Justiça manda Renan Calheiros retirar propaganda após ato em cinema de Arapiraca
TRE-AL viu indícios de promoção eleitoral durante exibição do documentário “Anatomia do Caos” e determinou remoção de quatro publicações das redes sociais
Francês News
A Justiça Eleitoral de Alagoas determinou que o candidato ao Senado Renan Calheiros (MDB) retire quatro publicações de suas redes sociais após considerar, em análise preliminar, que a exibição do documentário “Anatomia do Caos”, em um cinema de Arapiraca, foi utilizada para promoção eleitoral.
A decisão liminar foi proferida no sábado (29) pelo desembargador eleitoral Rosmar Antonni Rodrigues Cavalcanti de Alencar, auxiliar da propaganda do Tribunal Regional Eleitoral de Alagoas (TRE-AL).

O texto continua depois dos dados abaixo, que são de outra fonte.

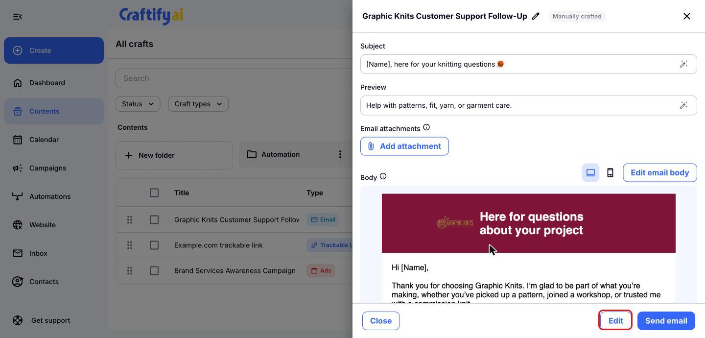Click pencil icon to rename craft title
705x338 pixels.
[x=536, y=16]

A sessão ocorreu na noite de quinta-feira (27), na sala 1 do Cinesystem Arapiraca, e contou com a presença de Renan Calheiros, do candidato a vice-governador na chapa de Renan Filho, Yale Fernandes, do prefeito de Arapiraca, Luciano Barbosa, além de representantes de movimentos populares e convidados.
Dirigido pela cineasta Dandara Ferreira, o documentário revisita os trabalhos da CPI da Covid-19, instalada pelo Senado em 2021. Renan foi relator da comissão.

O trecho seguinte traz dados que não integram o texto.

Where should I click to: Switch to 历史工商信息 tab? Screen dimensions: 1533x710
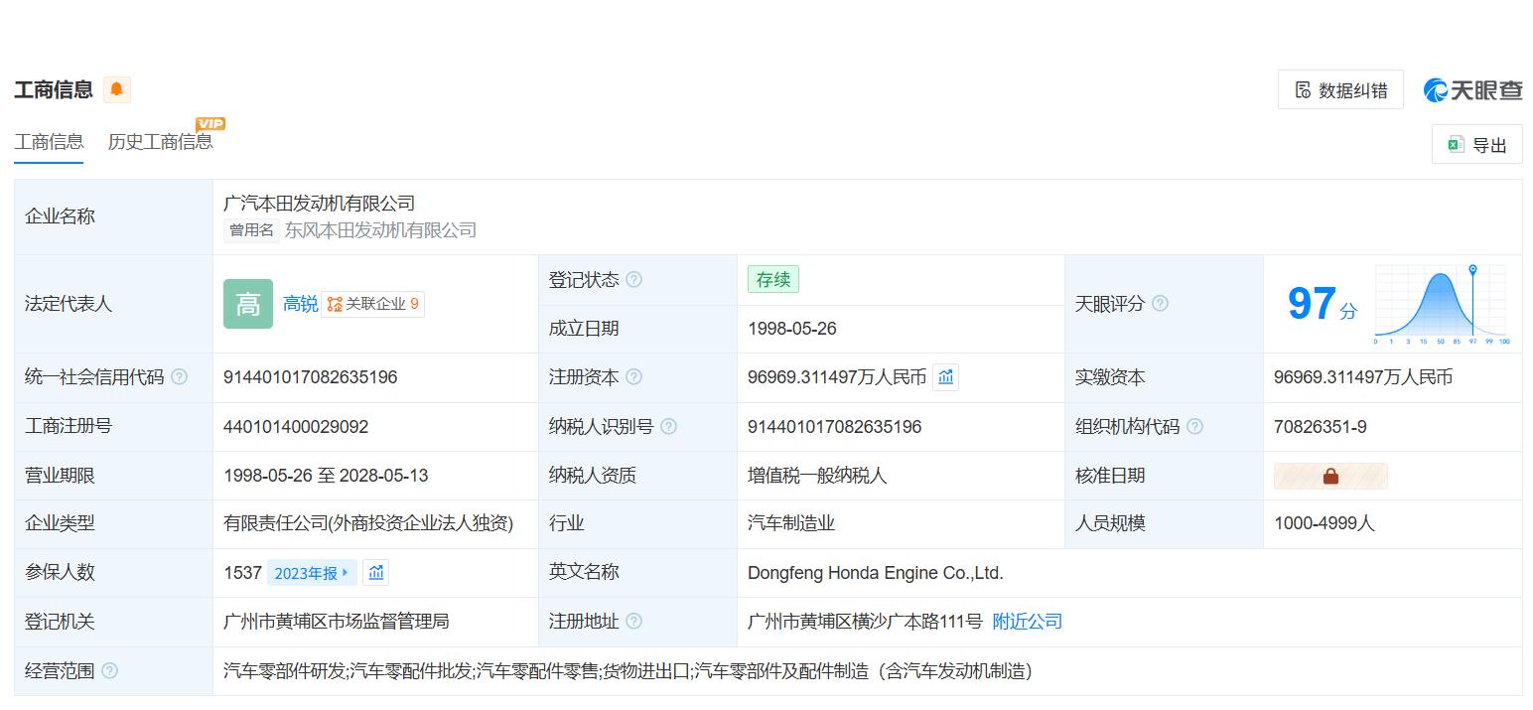(x=160, y=142)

Segundo a decisão eleitoral, Renan estava no local utilizando material com seu nome e número de urna e acompanhado por pessoas com adesivos semelhantes. O senador também teria utilizado um microfone para falar ao público sobre sua atuação parlamentar.

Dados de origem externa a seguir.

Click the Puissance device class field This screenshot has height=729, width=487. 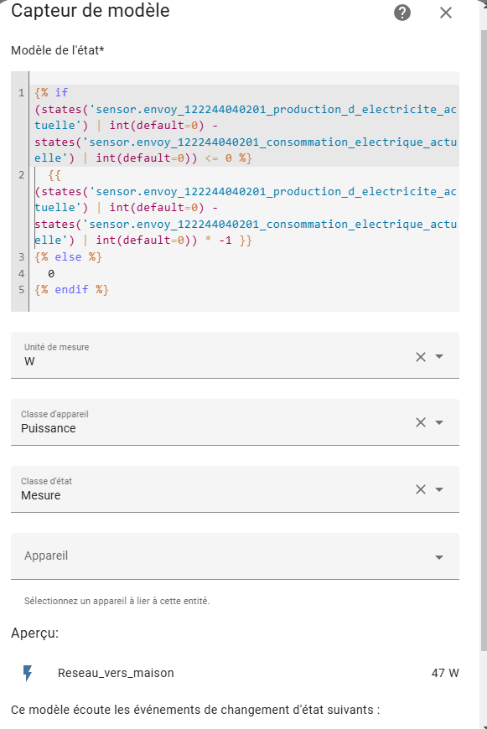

Imagens da atividade foram posteriormente publicadas em reel e stories no perfil oficial da candidatura.
Para a Justiça Eleitoral, a simples presença de um candidato em um cinema ou evento cultural não configura propaganda irregular. O uso individual de adesivos também é permitido. O problema, segundo a análise preliminar do relator, estaria no conjunto das circunstâncias.
“O que caracteriza a propaganda eleitoral não é apenas o pedido de voto. A promoção da candidatura, o uso de identificadores eleitorais e o contexto em que a mensagem é apresentada ao eleitorado também devem ser considerados”, destacou o magistrado.
A decisão ressalta que cinemas e centros comerciais, embora sejam estabelecimentos privados, são considerados bens de uso comum para fins da legislação eleitoral. Por isso, não podem ser utilizados para veiculação de propaganda nos moldes identificados preliminarmente pelo TRE.
A liminar determinou que Renan e a coligação retirem, em até 24 horas, quatro publicações relacionadas ao evento.
Também foi determinado que novas exibições do documentário em cinemas ou outros bens de uso comum não sejam transformadas em atos de campanha por meio de pronunciamentos destinados à promoção da candidatura, exposição coletiva de material eleitoral ou produção de peças oficiais de campanha dentro desses locais.
O descumprimento poderá resultar em multa de R$ 10 mil por ato comprovado.